> [Dataset excerpt]
┄┄┄┄┄┄┄┄┄┄

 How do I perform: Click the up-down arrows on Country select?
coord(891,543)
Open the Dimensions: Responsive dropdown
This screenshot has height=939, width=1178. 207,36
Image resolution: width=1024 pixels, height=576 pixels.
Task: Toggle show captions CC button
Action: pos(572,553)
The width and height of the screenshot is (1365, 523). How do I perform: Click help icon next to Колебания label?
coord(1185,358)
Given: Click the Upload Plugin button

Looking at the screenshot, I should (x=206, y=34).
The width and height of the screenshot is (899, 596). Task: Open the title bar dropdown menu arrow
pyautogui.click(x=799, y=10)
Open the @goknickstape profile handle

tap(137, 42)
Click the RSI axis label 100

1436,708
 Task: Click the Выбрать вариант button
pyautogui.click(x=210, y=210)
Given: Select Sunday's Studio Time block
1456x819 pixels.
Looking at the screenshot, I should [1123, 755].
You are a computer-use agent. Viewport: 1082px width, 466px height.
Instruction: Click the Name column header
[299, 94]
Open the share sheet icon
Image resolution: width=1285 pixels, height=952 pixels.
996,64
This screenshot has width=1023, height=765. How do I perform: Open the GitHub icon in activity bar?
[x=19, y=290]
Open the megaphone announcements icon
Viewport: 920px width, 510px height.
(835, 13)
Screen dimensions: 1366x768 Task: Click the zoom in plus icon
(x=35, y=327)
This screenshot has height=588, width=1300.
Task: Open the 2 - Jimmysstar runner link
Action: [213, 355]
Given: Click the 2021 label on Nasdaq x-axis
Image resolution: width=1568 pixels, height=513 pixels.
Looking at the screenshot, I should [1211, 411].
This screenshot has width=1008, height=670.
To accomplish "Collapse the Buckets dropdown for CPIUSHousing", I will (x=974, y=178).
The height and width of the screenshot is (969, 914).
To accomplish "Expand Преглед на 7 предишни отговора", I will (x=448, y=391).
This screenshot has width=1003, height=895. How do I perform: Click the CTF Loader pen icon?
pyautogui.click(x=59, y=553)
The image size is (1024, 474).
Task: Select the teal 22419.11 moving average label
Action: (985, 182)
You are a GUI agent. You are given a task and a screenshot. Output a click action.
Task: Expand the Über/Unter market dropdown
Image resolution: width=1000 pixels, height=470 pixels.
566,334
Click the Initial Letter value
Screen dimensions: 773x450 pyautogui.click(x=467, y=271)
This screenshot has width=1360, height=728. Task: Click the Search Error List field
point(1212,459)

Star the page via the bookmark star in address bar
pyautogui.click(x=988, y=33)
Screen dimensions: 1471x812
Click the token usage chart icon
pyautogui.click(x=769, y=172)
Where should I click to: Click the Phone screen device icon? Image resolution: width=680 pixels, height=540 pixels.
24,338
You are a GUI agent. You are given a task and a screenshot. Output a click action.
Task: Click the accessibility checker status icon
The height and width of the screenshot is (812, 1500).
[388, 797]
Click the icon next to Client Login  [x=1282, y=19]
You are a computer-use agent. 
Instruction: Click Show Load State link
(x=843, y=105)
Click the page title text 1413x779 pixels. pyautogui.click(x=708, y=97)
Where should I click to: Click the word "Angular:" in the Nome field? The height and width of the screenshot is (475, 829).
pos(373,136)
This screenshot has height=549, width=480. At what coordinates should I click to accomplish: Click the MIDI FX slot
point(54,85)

┄┄┄┄┄┄┄┄┄┄

> [TASK GOAL] Beginning at the line that contains "Click the icon" and continuing through the end of the lines, output them as a two-column CSV with the headers text and answer. Give each text and its answer one row, with each value in its own quoted field and any line breaks replaced by spaces.

> [SOLUTION FOR THIS PROBLEM]
text,answer
"Click the icon next to Client Login","[x=1282, y=19]"
"You are a computer-use agent. Instruction: Click Show Load State link","(x=843, y=105)"
"Click the page title text 1413x779 pixels.","pyautogui.click(x=708, y=97)"
"Where should I click to: Click the word ""Angular:"" in the Nome field? The height and width of the screenshot is (475, 829).","pos(373,136)"
"This screenshot has height=549, width=480. At what coordinates should I click to accomplish: Click the MIDI FX slot","point(54,85)"